:: Source excerpt
Welcome to A TRUE GOOD BEAUTIFUL LIFE podcast!
Here we discuss all things Charlotte Mason in light of the ideas of the TRUE, the GOOD, and the BEAUTIFUL! I am your host, Jennifer Milligan, and throughout this series I share with you how to find and cultivate various elements of TRUTH, GOODNESS and BEAUTY in our homes and classrooms through conversations with homeschooling parents and classroom teachers; interviews with experts, entrepreneurs, and artists; discussions regarding the great books, great minds, and great resources; fun travel and field trip summaries; and practices and creative experiences that embody the TRUE, the GOOD, and the BEAUTIFUL life. Over 100 years ago, British educator, Charlotte Mason, declared that, "Education is an atmosphere, a discipline, a life," and so today, I hope you will join me on this adventure in education.
::::
● Short problem 1
According to the podcast welcome, who hosts the podcast?
● Short problem 2
Transcribe the part of the podcast welcome that starts with the words "Here we discuss" and ends with "adventure in education.".
Answer using only the podcast welcome.
:: Records
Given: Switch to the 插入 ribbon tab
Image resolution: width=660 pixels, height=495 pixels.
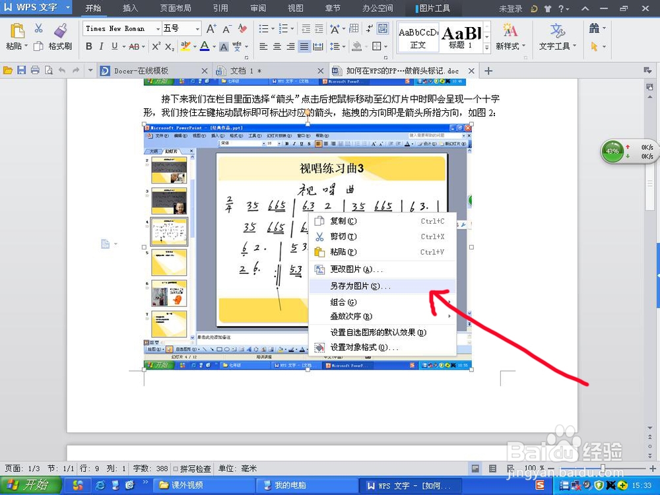Looking at the screenshot, I should pyautogui.click(x=129, y=9).
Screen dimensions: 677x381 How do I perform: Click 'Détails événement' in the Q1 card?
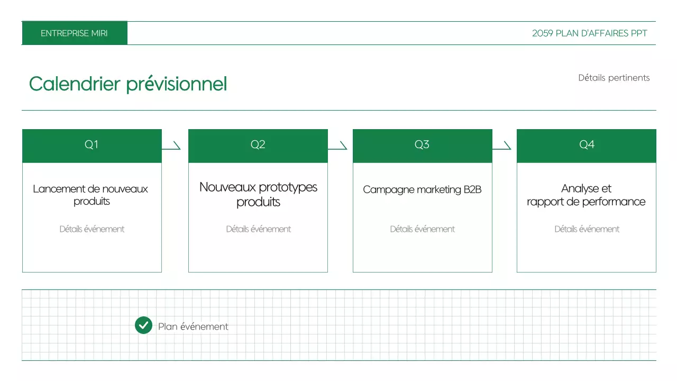(92, 229)
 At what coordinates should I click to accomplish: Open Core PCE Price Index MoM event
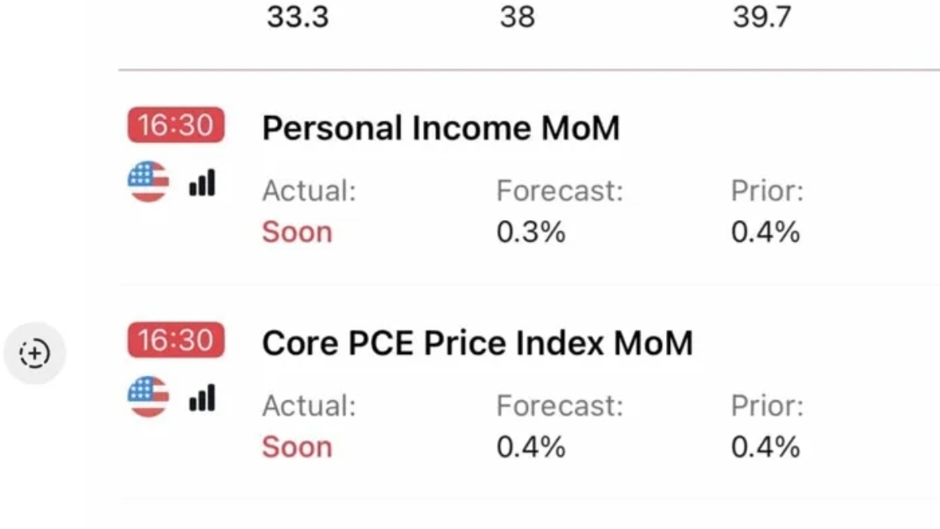coord(477,342)
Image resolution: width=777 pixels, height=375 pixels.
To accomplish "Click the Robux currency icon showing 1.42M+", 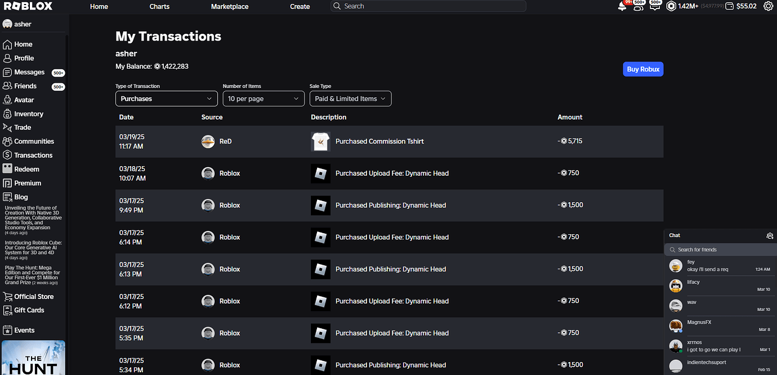I will (x=671, y=6).
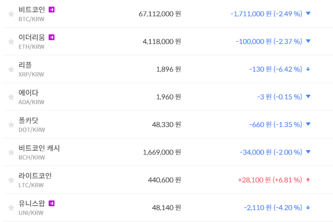
Task: Click the purple badge next to 이더리움
Action: pyautogui.click(x=51, y=37)
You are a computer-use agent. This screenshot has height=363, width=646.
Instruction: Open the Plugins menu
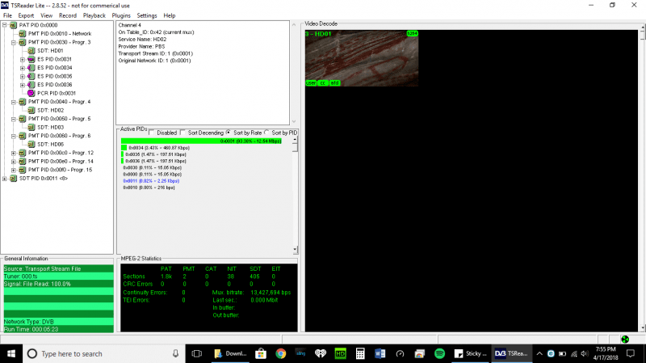point(121,15)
::::
● Correct answer 1
Jennifer Milligan

● Correct answer 2
Here we discuss all things Charlotte Mason in light of the ideas of the TRUE, the GOOD, and the BEAUTIFUL! I am your host, Jennifer Milligan, and throughout this series I share with you how to find and cultivate various elements of TRUTH, GOODNESS and BEAUTY in our homes and classrooms through conversations with homeschooling parents and classroom teachers; interviews with experts, entrepreneurs, and artists; discussions regarding the great books, great minds, and great resources; fun travel and field trip summaries; and practices and creative experiences that embody the TRUE, the GOOD, and the BEAUTIFUL life. Over 100 years ago, British educator, Charlotte Mason, declared that, "Education is an atmosphere, a discipline, a life," and so today, I hope you will join me on this adventure in education.